> _WHAT TO DO_:
Where the line with "На главную (554, 1982)" appears in the records below, start there and transcribe each line exactly through the last.

> _RECORDS PROVIDED_:
·····

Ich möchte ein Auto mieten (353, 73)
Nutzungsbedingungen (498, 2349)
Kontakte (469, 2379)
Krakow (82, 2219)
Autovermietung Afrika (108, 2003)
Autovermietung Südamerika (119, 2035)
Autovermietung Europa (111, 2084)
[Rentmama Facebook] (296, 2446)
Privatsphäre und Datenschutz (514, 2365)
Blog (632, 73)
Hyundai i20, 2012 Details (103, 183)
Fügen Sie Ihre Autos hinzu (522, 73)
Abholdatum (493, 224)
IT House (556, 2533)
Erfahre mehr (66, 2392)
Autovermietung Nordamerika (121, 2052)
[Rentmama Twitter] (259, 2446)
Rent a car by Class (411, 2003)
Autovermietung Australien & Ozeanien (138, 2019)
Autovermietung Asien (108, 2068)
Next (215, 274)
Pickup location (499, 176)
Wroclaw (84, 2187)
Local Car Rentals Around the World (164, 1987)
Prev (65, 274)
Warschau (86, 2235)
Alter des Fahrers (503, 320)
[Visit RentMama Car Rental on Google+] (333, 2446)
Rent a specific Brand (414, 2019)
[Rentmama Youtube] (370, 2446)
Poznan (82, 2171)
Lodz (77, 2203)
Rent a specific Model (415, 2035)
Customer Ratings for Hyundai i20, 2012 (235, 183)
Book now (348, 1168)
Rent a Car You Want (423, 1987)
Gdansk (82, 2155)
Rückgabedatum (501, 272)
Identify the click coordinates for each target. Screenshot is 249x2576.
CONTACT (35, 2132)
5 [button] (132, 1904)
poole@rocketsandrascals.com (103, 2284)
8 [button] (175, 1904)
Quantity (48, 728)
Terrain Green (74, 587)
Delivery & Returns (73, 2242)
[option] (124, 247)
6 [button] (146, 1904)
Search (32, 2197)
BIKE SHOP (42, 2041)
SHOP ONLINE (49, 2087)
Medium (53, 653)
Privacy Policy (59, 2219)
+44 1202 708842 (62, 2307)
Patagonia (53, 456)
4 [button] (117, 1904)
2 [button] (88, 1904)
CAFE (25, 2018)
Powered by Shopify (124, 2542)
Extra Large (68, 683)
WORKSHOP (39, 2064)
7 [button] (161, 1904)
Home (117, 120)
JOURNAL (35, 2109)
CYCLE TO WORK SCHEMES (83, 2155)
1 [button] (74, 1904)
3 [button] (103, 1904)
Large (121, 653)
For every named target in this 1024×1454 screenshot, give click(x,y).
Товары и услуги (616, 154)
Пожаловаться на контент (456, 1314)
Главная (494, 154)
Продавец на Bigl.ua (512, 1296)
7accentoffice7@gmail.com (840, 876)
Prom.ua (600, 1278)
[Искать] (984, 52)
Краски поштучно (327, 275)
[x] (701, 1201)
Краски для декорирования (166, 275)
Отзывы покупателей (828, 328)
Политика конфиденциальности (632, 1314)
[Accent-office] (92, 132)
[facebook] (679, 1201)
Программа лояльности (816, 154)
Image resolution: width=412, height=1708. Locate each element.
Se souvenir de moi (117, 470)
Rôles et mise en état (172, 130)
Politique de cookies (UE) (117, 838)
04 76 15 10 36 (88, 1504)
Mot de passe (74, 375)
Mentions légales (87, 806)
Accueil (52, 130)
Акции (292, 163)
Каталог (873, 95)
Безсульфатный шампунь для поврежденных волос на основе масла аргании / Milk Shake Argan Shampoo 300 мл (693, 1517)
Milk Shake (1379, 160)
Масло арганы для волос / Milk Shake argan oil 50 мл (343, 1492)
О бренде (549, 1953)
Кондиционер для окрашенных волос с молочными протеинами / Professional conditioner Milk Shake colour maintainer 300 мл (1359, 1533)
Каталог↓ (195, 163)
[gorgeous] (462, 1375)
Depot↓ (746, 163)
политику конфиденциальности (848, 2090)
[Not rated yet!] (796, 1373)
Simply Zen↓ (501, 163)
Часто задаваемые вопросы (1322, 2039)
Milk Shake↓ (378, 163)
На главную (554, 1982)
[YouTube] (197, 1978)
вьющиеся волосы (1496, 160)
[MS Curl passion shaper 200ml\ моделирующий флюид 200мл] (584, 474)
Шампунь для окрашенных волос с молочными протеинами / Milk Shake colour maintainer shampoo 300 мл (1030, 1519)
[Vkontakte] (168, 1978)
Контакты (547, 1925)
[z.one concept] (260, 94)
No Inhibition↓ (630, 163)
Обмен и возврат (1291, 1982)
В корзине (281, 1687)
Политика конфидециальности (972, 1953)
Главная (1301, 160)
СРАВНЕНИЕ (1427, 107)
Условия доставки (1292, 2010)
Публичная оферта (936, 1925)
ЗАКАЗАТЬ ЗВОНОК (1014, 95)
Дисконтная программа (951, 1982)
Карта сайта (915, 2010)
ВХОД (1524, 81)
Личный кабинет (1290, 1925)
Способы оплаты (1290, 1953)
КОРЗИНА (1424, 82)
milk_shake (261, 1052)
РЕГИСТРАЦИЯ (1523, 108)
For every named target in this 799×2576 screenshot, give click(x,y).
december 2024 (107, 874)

·····

> _REPLY_:
На главную (554, 1982)
[YouTube] (197, 1978)
вьющиеся волосы (1496, 160)
[MS Curl passion shaper 200ml\ моделирующий флюид 200мл] (584, 474)
Шампунь для окрашенных волос с молочными протеинами / Milk Shake colour maintainer shampoo 300 мл (1030, 1519)
[Vkontakte] (168, 1978)
Контакты (547, 1925)
[z.one concept] (260, 94)
No Inhibition↓ (630, 163)
Обмен и возврат (1291, 1982)
В корзине (281, 1687)
Политика конфидециальности (972, 1953)
Главная (1301, 160)
СРАВНЕНИЕ (1427, 107)
Условия доставки (1292, 2010)
Публичная оферта (936, 1925)
ЗАКАЗАТЬ ЗВОНОК (1014, 95)
Дисконтная программа (951, 1982)
Карта сайта (915, 2010)
ВХОД (1524, 81)
Личный кабинет (1290, 1925)
Способы оплаты (1290, 1953)
КОРЗИНА (1424, 82)
milk_shake (261, 1052)
РЕГИСТРАЦИЯ (1523, 108)
For every named target in this 799×2576 screenshot, give click(x,y).
december 2024 (107, 874)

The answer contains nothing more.